▸ **Fragmento seleccionado**:

********

#11 Perseguir y arrojar piedras a un trabjador y cortar una autovía -> 2 años. Se libra de la cárcel.
Estamparle una tarta en la cara a una politicastra navarra -> 10 años.
Justicia Española.
#10 Más tópica que típica, diría yo. Pero ahí tienes si no al pocero de Seseña, que fue en su día elevado a los altares de los hombres hechos a sí mismos. Un ejemplo a seguir para muchos.
Sí, admitámoslo: en España hay demasiado empresario de este estilo, que además suelen manejar muchos hilos en sus territorios. No es que sea malo para los trabajadores, es que es malo para los emprendedores honrados que tienen que competir, cuando no lidiar, con esta gente sin escrúpulos. Malo para la transparencia, malo para erradicar el caciquismo y el servilismo. Malo para innovación, malo para la productividad. Malo para la economía en general.
Ese también es un problema estructural del que hay que hablar.
Que aunque ahora está muy de moda glosar la épica del emprendedor, cosa que no veo mal, la realidad del polígono español es que la caspa manda.
Mirar para otro lado no ayuda y reducir a mera anécdota este tipo de sucesos menos. Denuncia y censura. Que los empresarios cafres no se crean impunes y que sus cafradas no sean socialmente aceptadas en su entorno es una labor de todos.

********

▸ **Tarea 1**:
Enumera todo aquello para lo que los comentarios dicen que ese tipo de empresario es malo en las frases que empiezan con "Malo para".
▸ **Tarea 2**:
Por favor, reproduce de los comentarios todo el texto desde "Que aunque ahora" hasta "labor de todos.".

********

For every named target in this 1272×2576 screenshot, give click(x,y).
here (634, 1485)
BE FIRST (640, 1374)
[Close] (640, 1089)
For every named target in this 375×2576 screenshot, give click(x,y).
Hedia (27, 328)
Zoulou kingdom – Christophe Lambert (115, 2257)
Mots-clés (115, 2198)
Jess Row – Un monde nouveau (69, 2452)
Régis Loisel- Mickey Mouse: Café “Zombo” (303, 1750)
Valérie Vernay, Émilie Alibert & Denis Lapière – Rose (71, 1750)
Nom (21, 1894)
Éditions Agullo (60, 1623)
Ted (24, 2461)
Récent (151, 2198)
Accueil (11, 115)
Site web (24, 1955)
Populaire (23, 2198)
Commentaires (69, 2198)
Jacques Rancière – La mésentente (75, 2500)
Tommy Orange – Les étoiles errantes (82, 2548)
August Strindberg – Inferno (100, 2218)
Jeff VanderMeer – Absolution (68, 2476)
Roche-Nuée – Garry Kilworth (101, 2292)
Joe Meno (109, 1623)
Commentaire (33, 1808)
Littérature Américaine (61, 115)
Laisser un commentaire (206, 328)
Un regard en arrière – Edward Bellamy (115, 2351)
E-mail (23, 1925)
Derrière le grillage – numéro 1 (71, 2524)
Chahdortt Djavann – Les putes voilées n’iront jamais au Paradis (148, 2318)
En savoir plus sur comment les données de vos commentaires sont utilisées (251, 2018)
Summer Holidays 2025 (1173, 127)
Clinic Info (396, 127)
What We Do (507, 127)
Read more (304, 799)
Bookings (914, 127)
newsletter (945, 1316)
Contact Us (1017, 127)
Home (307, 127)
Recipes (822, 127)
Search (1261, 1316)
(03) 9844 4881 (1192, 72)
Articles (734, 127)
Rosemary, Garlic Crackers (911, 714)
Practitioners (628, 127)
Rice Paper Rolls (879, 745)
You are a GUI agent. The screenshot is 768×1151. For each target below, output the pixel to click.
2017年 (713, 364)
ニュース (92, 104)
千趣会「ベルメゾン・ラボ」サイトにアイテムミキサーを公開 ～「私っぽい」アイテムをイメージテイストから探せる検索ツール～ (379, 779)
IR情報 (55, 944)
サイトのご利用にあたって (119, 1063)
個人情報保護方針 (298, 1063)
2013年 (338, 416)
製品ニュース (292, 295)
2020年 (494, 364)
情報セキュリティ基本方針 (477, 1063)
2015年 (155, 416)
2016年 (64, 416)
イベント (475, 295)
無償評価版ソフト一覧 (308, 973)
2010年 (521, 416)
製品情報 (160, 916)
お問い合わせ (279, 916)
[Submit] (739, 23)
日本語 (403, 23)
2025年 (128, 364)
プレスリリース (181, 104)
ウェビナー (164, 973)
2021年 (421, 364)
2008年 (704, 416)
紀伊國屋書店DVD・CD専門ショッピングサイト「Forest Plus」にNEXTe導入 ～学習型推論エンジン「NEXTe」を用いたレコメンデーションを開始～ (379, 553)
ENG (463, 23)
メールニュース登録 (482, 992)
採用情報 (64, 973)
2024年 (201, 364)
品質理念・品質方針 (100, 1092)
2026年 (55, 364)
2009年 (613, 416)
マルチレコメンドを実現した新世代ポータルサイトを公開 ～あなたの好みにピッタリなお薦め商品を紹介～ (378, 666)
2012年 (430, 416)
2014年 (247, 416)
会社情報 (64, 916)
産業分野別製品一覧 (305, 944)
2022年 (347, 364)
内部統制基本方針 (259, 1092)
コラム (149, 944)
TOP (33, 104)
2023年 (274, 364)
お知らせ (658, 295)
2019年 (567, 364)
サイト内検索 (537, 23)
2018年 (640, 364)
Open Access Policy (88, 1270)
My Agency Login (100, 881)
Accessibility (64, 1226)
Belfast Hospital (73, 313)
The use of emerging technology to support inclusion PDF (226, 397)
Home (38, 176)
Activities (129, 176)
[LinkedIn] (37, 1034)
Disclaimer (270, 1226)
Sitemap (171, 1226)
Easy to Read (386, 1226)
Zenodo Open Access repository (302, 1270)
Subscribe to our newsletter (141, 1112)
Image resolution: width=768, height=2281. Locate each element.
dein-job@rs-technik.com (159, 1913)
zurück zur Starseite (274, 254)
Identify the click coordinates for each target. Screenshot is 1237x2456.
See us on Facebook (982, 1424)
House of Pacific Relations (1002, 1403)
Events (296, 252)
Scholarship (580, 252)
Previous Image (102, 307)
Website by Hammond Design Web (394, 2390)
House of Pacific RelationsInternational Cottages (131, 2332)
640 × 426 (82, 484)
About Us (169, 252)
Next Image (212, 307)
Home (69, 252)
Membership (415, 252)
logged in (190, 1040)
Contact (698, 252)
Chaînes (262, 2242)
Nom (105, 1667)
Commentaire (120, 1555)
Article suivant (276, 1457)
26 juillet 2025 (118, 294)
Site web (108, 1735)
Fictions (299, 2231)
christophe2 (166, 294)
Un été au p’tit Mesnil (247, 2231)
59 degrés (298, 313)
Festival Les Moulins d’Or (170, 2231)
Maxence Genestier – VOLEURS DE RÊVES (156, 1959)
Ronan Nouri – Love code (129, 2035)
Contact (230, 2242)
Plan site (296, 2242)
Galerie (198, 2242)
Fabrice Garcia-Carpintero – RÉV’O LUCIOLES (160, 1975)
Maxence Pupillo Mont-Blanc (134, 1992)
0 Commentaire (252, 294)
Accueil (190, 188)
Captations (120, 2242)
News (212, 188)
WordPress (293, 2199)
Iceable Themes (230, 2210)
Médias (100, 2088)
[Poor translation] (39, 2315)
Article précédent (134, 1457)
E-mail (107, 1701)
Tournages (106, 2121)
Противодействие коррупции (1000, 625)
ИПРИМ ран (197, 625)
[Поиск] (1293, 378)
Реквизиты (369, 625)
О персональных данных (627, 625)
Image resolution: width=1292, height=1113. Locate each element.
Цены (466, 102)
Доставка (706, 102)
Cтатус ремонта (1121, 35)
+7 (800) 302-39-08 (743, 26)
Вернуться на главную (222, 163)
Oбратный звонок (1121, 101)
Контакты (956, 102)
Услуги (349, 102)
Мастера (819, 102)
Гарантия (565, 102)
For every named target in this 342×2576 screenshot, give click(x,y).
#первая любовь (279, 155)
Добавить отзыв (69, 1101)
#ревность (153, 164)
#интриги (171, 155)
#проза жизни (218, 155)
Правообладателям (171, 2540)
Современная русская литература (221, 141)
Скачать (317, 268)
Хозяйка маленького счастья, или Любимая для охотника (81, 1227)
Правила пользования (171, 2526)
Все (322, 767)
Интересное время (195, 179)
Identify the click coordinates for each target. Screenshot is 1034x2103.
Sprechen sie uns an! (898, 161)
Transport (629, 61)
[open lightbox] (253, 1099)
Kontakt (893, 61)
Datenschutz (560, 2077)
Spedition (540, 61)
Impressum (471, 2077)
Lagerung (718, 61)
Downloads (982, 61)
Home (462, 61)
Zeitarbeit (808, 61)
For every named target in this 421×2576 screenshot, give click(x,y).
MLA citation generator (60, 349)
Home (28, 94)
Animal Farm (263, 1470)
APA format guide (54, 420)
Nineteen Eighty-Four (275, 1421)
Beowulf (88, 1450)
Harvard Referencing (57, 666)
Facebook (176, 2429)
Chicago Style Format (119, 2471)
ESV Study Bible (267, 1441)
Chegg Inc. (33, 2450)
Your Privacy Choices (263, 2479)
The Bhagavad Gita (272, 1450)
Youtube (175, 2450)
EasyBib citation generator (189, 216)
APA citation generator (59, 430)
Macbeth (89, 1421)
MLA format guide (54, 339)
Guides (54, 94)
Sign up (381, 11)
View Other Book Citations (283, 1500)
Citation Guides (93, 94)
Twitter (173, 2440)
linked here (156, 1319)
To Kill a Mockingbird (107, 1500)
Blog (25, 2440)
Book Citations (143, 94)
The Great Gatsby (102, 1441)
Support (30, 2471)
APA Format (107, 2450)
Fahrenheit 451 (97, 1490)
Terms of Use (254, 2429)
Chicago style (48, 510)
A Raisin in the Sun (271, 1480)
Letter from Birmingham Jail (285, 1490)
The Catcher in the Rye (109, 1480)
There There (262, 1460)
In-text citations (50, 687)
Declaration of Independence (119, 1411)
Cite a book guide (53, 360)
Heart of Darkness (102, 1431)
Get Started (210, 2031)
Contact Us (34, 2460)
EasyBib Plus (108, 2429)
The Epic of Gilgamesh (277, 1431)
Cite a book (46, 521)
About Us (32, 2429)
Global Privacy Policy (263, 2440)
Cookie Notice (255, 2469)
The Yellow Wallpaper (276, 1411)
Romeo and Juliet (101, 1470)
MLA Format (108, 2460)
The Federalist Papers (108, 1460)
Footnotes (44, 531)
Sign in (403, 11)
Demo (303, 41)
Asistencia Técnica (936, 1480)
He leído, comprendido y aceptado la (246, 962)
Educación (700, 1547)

********

▸ **Respuesta 1**:
- la transparencia
- erradicar el caciquismo y el servilismo
- innovación
- la productividad
- la economía en general

▸ **Respuesta 2**:
Que aunque ahora está muy de moda glosar la épica del emprendedor, cosa que no veo mal, la realidad del polígono español es que la caspa manda.
Mirar para otro lado no ayuda y reducir a mera anécdota este tipo de sucesos menos. Denuncia y censura. Que los empresarios cafres no se crean impunes y que sus cafradas no sean socialmente aceptadas en su entorno es una labor de todos.